Vanderbilt Report: Coeptis / Z Squared Merger Enters Final Stretch

THE VANDERBILT REPORT

Equity Research & Investor Intelligence

BRISTOL, TN / ACCESS Newswire / March 2026

Vanderbilt Report: Coeptis / Z Squared Merger Enters Final Stretch — Closing Imminent as Institutional Tailwinds Build for Dogecoin

Shareholder Vote Behind It. SEC Clearance Obtained.

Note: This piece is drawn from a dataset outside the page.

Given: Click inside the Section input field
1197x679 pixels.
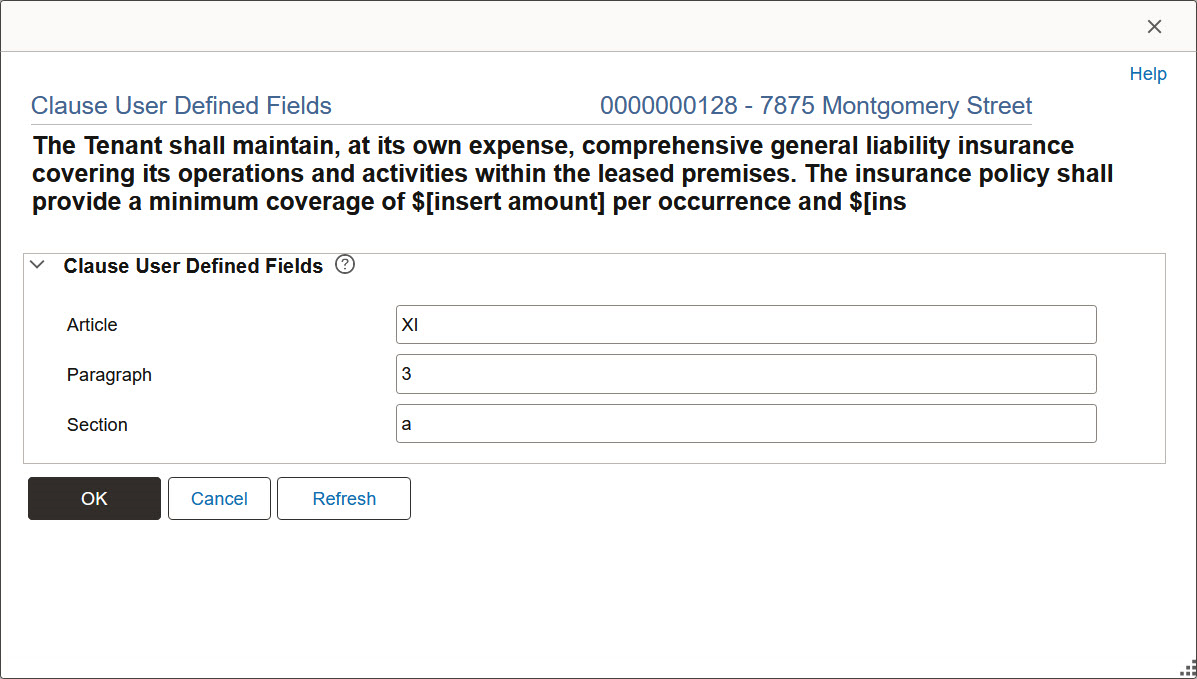Looking at the screenshot, I should point(745,423).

The Nasdaq Debut of the Largest Pure-Play U.S. Dogecoin Miner Now Draws Into View.

NASDAQ: COEP  |  Pending Ticker: ZSQR

TRANSACTION SNAPSHOT

$835M  — Combined transaction valuation (per SEC filings)

$660M  — Z Squared digital infrastructure / mining operations valuation

$75M  — Gear Therapeutics biotech spin-out value (distributed to COEP shareholders)

~$100M  — Estimated net operating loss carryforwards shielding future earnings

9,800  — ASIC miners deploying across NC, SC, and Iowa at closing

Jan 30, 2026  — Date shareholders voted to approve all merger proposals

ZSQR  — Anticipated Nasdaq ticker for the combined entity post-close

When Coeptis Therapeutics Holdings, Inc. (Nasdaq: COEP) and Z Squared Inc. first announced their transformational merger in April 2025, the path ahead was long: SEC registration, proxy mailing, fairness opinions, shareholder votes, Nasdaq listing review, and a biotech spin-out to architect in parallel. Today, as of March 2026, that path has been walked. Shareholders voted yes on January 30. The SEC declared the Form S-4 effective. The biotech spinout structure is in place. What remains are the final administrative conditions to closing — and the market Z Squared is about to step into has arguably never looked more prepared to receive it.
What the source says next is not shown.